The new dietary guidelines of the United States mark a significant shift in how eating is guided in the country. After decades based on a nutritional model formulated in the 1990s, the U.S. government announced a revision of its federal food policy, placing greater emphasis on whole foods and the prominence of high-quality proteins, including meat.
The update was presented by the Department of Health and Human Services (HHS) and the U.S. Department of Agriculture (USDA) and is detailed on the official Real Food site, created to communicate the foundations of the new guideline.
Public health crisis drives the change
According to the U.S. government, the overhaul responds to a worrying public health scenario. The country faces high rates of diet-related chronic diseases such as obesity, type 2 diabetes and cardiovascular diseases. This context prompted a review of the dietary model adopted since 1992, a period when the food pyramid prioritized high carbohydrate consumption, and coincided with the expansion of ultra-processed food intake.
According to the Real Food publication, the objective of the new policy is to put so-called “real food” back at the center of meals, promoting eating patterns based on recognizable, minimally processed and nutritionally dense foods.

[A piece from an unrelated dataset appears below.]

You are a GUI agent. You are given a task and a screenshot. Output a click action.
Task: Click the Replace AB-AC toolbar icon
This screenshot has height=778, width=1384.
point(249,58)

Proteins as the foundation of meals

One of the central points of the new guideline is the recommendation that meals should prioritize high-quality proteins, combined with healthy fats coming from whole foods. The official site highlights both animal and plant sources, including meats, eggs, seafood, full-fat dairy, nuts, seeds, olives and avocados.

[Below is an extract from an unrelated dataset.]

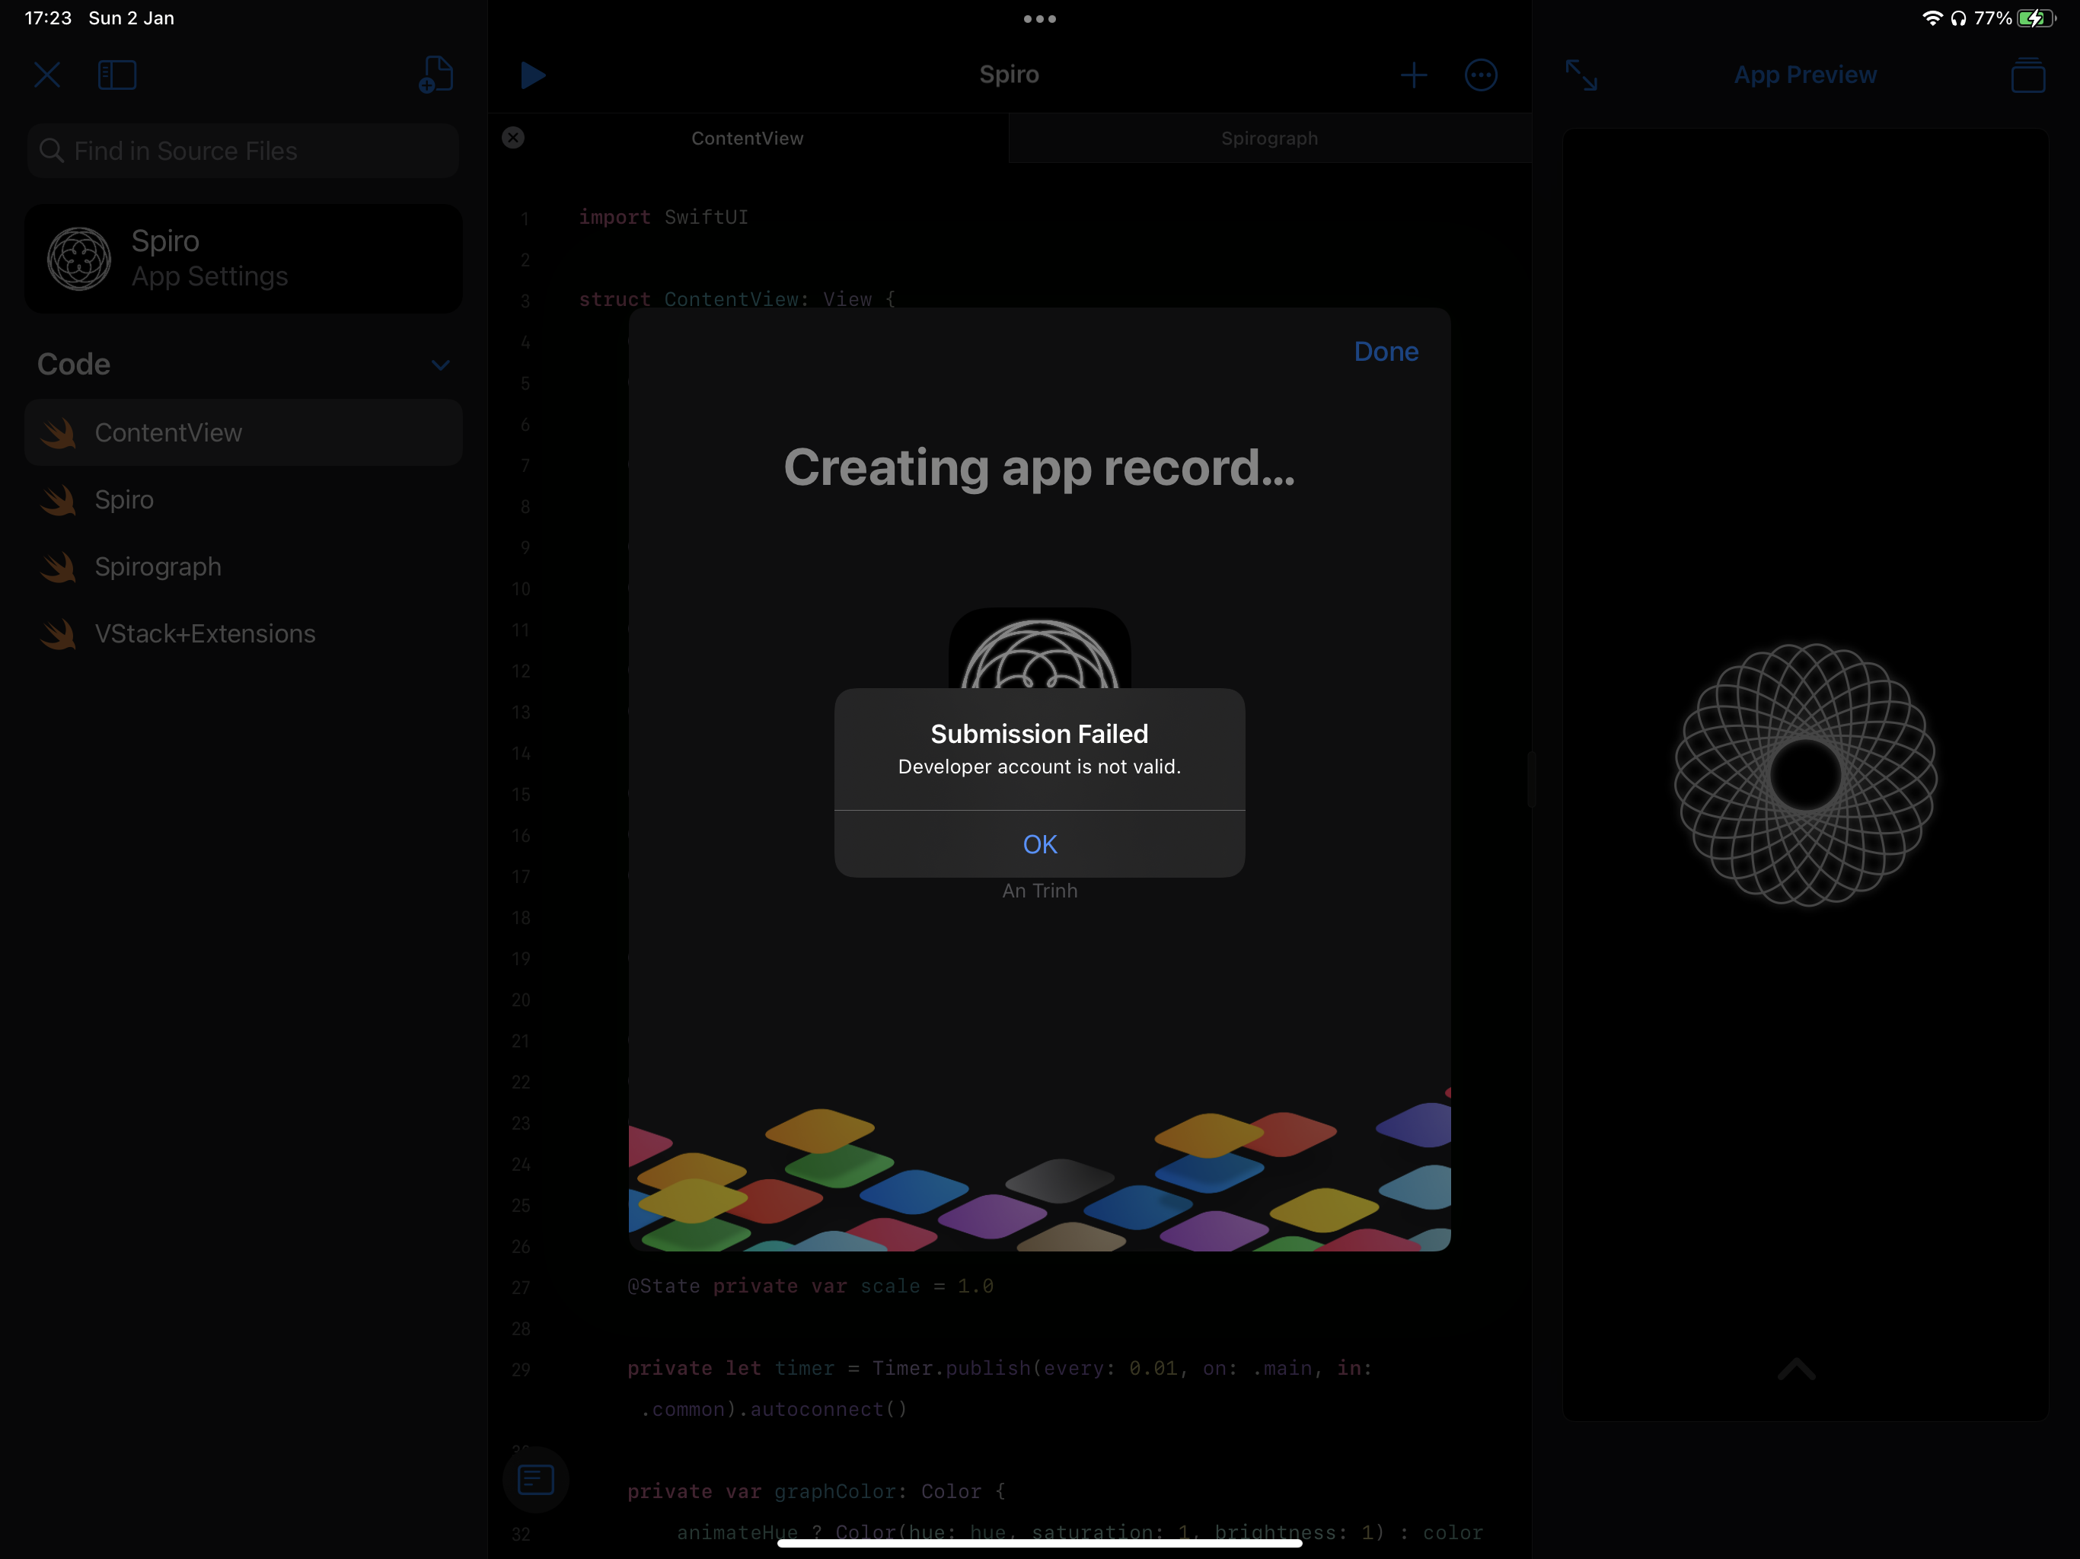Screen dimensions: 2080x1559
Task: Click the preview window stack icon
Action: (2027, 75)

According to the argument presented by the U.S. government, proteins and vegetables form the foundation of meals by contributing to muscle health, metabolic function, gut health and more stable energy levels, as well as encouraging the natural replacement of ultra-processed foods. The daily protein target has been set at ~1.2–1.6 grams of protein per kilogram of body weight. All of this represents a break with decades of recommendations that placed carbohydrates at the center of the diet.
What the government calls “comida de verdade”
Another key concept of the new guideline is the definition of “real food,” or “comida de verdade” in Portuguese. Eating real food means choosing whole or minimally processed foods that are recognizable as food, prepared with few ingredients and without added sugars, industrial oils, artificial flavorings or preservatives.
In this context, meat appears as a food naturally aligned with this concept due to its nutritional density and for providing complete proteins, as well as essential micronutrients.
Meat as part of the nutritional solution
By explicitly including meats among the priority sources of protein and healthy fat, the new guidelines reposition the nutritional debate by emphasizing quality, nutritional density and lower degrees of processing, rather than approaches focused solely on isolated macronutrients. The change also signals a new U.S. dietary paradigm, with potential impact on public policies, institutional feeding programs and international discussions about health and nutrition.